WORK INSTRUCTION
The answer must match the material word for word, with every line included.

SUPPLIED DATA
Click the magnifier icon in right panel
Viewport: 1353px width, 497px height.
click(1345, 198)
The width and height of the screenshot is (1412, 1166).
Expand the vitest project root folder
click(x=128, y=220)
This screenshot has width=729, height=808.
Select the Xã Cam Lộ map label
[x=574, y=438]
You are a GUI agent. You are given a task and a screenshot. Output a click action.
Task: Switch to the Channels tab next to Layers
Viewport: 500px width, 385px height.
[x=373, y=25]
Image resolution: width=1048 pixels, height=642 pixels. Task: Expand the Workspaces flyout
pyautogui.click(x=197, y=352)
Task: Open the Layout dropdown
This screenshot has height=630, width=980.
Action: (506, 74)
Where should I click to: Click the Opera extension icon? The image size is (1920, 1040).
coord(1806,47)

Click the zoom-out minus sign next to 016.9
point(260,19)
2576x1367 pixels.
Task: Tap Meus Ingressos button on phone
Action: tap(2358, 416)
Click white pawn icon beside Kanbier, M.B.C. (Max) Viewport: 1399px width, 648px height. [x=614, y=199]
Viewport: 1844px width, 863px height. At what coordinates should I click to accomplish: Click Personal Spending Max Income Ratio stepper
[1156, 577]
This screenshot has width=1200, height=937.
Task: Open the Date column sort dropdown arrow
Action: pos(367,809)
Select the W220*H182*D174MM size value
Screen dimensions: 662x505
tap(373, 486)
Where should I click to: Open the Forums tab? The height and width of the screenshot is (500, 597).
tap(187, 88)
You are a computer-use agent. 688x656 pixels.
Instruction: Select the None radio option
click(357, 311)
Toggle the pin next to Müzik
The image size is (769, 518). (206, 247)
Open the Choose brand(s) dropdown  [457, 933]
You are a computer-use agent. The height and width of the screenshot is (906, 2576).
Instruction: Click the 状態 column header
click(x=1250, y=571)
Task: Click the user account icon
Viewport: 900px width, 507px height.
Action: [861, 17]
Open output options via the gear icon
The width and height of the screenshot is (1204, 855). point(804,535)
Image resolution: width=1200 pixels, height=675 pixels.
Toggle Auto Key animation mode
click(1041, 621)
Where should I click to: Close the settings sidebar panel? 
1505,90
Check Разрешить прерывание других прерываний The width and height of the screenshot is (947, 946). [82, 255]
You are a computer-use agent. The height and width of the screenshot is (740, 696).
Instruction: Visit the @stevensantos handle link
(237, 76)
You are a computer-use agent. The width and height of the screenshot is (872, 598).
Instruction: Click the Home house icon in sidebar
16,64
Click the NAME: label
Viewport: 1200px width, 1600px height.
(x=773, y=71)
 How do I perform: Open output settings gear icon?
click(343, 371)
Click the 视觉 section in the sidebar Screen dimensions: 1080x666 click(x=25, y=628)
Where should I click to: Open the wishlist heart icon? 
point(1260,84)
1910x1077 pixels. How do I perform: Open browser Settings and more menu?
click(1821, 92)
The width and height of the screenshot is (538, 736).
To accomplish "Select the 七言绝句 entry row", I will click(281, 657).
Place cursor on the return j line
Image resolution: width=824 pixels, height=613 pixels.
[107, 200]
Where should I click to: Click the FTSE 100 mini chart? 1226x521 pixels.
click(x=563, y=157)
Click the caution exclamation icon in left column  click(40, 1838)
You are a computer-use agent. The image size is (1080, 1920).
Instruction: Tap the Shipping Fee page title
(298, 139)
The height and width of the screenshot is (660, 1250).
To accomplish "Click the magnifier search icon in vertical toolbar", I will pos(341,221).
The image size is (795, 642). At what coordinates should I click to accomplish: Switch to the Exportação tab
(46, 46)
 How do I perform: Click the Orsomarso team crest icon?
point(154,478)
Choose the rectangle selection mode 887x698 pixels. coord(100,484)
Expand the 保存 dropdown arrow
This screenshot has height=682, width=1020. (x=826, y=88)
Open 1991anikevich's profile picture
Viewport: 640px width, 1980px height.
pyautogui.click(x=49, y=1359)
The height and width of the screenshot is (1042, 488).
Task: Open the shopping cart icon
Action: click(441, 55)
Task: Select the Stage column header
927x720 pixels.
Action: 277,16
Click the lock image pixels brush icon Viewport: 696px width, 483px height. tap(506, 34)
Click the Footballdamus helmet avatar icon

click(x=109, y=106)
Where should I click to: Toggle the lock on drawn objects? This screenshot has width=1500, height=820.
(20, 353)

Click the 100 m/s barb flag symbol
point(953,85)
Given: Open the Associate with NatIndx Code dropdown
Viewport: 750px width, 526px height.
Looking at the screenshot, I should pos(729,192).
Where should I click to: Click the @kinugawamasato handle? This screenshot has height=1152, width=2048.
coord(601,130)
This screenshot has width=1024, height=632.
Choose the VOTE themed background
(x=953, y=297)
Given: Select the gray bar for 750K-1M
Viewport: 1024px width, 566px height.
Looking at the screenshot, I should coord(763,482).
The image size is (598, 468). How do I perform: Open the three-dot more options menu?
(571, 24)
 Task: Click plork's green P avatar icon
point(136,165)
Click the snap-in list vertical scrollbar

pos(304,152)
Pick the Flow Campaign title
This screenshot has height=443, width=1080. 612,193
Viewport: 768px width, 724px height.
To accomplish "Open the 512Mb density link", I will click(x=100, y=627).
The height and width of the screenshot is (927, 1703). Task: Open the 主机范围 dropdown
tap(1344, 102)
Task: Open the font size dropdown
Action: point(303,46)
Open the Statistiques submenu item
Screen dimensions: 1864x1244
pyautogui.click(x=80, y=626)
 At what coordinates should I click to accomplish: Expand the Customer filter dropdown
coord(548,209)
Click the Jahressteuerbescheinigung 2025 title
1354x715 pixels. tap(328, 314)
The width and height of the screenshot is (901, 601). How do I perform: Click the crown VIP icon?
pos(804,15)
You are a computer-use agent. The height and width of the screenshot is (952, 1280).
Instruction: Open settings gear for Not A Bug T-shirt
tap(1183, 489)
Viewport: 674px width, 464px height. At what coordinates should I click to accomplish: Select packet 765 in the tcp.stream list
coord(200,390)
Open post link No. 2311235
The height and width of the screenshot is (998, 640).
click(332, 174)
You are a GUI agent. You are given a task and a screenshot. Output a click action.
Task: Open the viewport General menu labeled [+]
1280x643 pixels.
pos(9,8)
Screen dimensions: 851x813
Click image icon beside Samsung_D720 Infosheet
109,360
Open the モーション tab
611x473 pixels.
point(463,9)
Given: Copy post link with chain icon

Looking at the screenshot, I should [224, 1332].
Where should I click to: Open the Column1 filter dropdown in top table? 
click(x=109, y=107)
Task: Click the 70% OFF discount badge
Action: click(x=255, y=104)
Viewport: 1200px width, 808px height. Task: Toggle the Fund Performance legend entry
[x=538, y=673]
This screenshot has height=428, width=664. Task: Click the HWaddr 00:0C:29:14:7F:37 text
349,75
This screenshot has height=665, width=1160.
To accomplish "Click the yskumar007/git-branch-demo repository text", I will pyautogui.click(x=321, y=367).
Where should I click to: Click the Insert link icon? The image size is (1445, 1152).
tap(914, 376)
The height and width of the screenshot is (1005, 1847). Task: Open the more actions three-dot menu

SOLUTION TO THIS PROBLEM
Click the magnifier icon in right panel
Viewport: 1353px width, 497px height.
click(1345, 198)
The width and height of the screenshot is (1412, 1166).
Expand the vitest project root folder
click(x=128, y=220)
This screenshot has width=729, height=808.
Select the Xã Cam Lộ map label
[x=574, y=438]
You are a GUI agent. You are given a task and a screenshot. Output a click action.
Task: Switch to the Channels tab next to Layers
Viewport: 500px width, 385px height.
[x=373, y=25]
Image resolution: width=1048 pixels, height=642 pixels. Task: Expand the Workspaces flyout
pyautogui.click(x=197, y=352)
Task: Open the Layout dropdown
This screenshot has height=630, width=980.
Action: (506, 74)
Where should I click to: Click the Opera extension icon? The image size is (1920, 1040).
coord(1806,47)

Click the zoom-out minus sign next to 016.9
point(260,19)
2576x1367 pixels.
Task: Tap Meus Ingressos button on phone
Action: tap(2358, 416)
Click white pawn icon beside Kanbier, M.B.C. (Max) Viewport: 1399px width, 648px height. [x=614, y=199]
Viewport: 1844px width, 863px height. At what coordinates should I click to accomplish: Click Personal Spending Max Income Ratio stepper
[1156, 577]
This screenshot has width=1200, height=937.
Task: Open the Date column sort dropdown arrow
Action: pos(367,809)
Select the W220*H182*D174MM size value
Screen dimensions: 662x505
tap(373, 486)
Where should I click to: Open the Forums tab? The height and width of the screenshot is (500, 597).
tap(187, 88)
You are a computer-use agent. 688x656 pixels.
Instruction: Select the None radio option
click(357, 311)
Toggle the pin next to Müzik
The image size is (769, 518). (206, 247)
Open the Choose brand(s) dropdown  [457, 933]
You are a computer-use agent. The height and width of the screenshot is (906, 2576).
Instruction: Click the 状態 column header
click(x=1250, y=571)
Task: Click the user account icon
Viewport: 900px width, 507px height.
Action: [861, 17]
Open output options via the gear icon
The width and height of the screenshot is (1204, 855). point(804,535)
Image resolution: width=1200 pixels, height=675 pixels.
Toggle Auto Key animation mode
click(1041, 621)
Where should I click to: Close the settings sidebar panel? 
1505,90
Check Разрешить прерывание других прерываний The width and height of the screenshot is (947, 946). [82, 255]
You are a computer-use agent. The height and width of the screenshot is (740, 696).
Instruction: Visit the @stevensantos handle link
(237, 76)
You are a computer-use agent. The width and height of the screenshot is (872, 598).
Instruction: Click the Home house icon in sidebar
16,64
Click the NAME: label
Viewport: 1200px width, 1600px height.
(x=773, y=71)
 How do I perform: Open output settings gear icon?
click(343, 371)
Click the 视觉 section in the sidebar Screen dimensions: 1080x666 click(x=25, y=628)
Where should I click to: Open the wishlist heart icon? 
point(1260,84)
1910x1077 pixels. How do I perform: Open browser Settings and more menu?
click(1821, 92)
The width and height of the screenshot is (538, 736).
To accomplish "Select the 七言绝句 entry row", I will click(281, 657).
Place cursor on the return j line
Image resolution: width=824 pixels, height=613 pixels.
[107, 200]
Where should I click to: Click the FTSE 100 mini chart? 1226x521 pixels.
click(x=563, y=157)
Click the caution exclamation icon in left column  click(40, 1838)
You are a computer-use agent. The image size is (1080, 1920).
Instruction: Tap the Shipping Fee page title
(298, 139)
The height and width of the screenshot is (660, 1250).
To accomplish "Click the magnifier search icon in vertical toolbar", I will pos(341,221).
The image size is (795, 642). At what coordinates should I click to accomplish: Switch to the Exportação tab
(46, 46)
 How do I perform: Click the Orsomarso team crest icon?
point(154,478)
Choose the rectangle selection mode 887x698 pixels. coord(100,484)
Expand the 保存 dropdown arrow
This screenshot has height=682, width=1020. (x=826, y=88)
Open 1991anikevich's profile picture
Viewport: 640px width, 1980px height.
pyautogui.click(x=49, y=1359)
The height and width of the screenshot is (1042, 488).
Task: Open the shopping cart icon
Action: click(441, 55)
Task: Select the Stage column header
927x720 pixels.
Action: 277,16
Click the lock image pixels brush icon Viewport: 696px width, 483px height. tap(506, 34)
Click the Footballdamus helmet avatar icon

click(x=109, y=106)
Where should I click to: Toggle the lock on drawn objects? This screenshot has width=1500, height=820.
(20, 353)

Click the 100 m/s barb flag symbol
point(953,85)
Given: Open the Associate with NatIndx Code dropdown
Viewport: 750px width, 526px height.
Looking at the screenshot, I should pos(729,192).
Where should I click to: Click the @kinugawamasato handle? This screenshot has height=1152, width=2048.
coord(601,130)
This screenshot has width=1024, height=632.
Choose the VOTE themed background
(x=953, y=297)
Given: Select the gray bar for 750K-1M
Viewport: 1024px width, 566px height.
Looking at the screenshot, I should coord(763,482).
The image size is (598, 468). How do I perform: Open the three-dot more options menu?
(571, 24)
 Task: Click plork's green P avatar icon
point(136,165)
Click the snap-in list vertical scrollbar

pos(304,152)
Pick the Flow Campaign title
This screenshot has height=443, width=1080. 612,193
Viewport: 768px width, 724px height.
To accomplish "Open the 512Mb density link", I will click(x=100, y=627).
The height and width of the screenshot is (927, 1703). Task: Open the 主机范围 dropdown
tap(1344, 102)
Task: Open the font size dropdown
Action: point(303,46)
Open the Statistiques submenu item
Screen dimensions: 1864x1244
pyautogui.click(x=80, y=626)
 At what coordinates should I click to accomplish: Expand the Customer filter dropdown
coord(548,209)
Click the Jahressteuerbescheinigung 2025 title
1354x715 pixels. tap(328, 314)
The width and height of the screenshot is (901, 601). How do I perform: Click the crown VIP icon?
pos(804,15)
You are a computer-use agent. The height and width of the screenshot is (952, 1280).
Instruction: Open settings gear for Not A Bug T-shirt
tap(1183, 489)
Viewport: 674px width, 464px height. At what coordinates should I click to accomplish: Select packet 765 in the tcp.stream list
coord(200,390)
Open post link No. 2311235
The height and width of the screenshot is (998, 640).
click(332, 174)
You are a GUI agent. You are given a task and a screenshot. Output a click action.
Task: Open the viewport General menu labeled [+]
1280x643 pixels.
pos(9,8)
Screen dimensions: 851x813
Click image icon beside Samsung_D720 Infosheet
109,360
Open the モーション tab
611x473 pixels.
point(463,9)
Given: Copy post link with chain icon

Looking at the screenshot, I should [224, 1332].
Where should I click to: Open the Column1 filter dropdown in top table? 
click(x=109, y=107)
Task: Click the 70% OFF discount badge
Action: click(x=255, y=104)
Viewport: 1200px width, 808px height. Task: Toggle the Fund Performance legend entry
[x=538, y=673]
This screenshot has height=428, width=664. Task: Click the HWaddr 00:0C:29:14:7F:37 text
349,75
This screenshot has height=665, width=1160.
To accomplish "Click the yskumar007/git-branch-demo repository text", I will pyautogui.click(x=321, y=367).
Where should I click to: Click the Insert link icon? The image size is (1445, 1152).
tap(914, 376)
The height and width of the screenshot is (1005, 1847). Task: Open the more actions three-dot menu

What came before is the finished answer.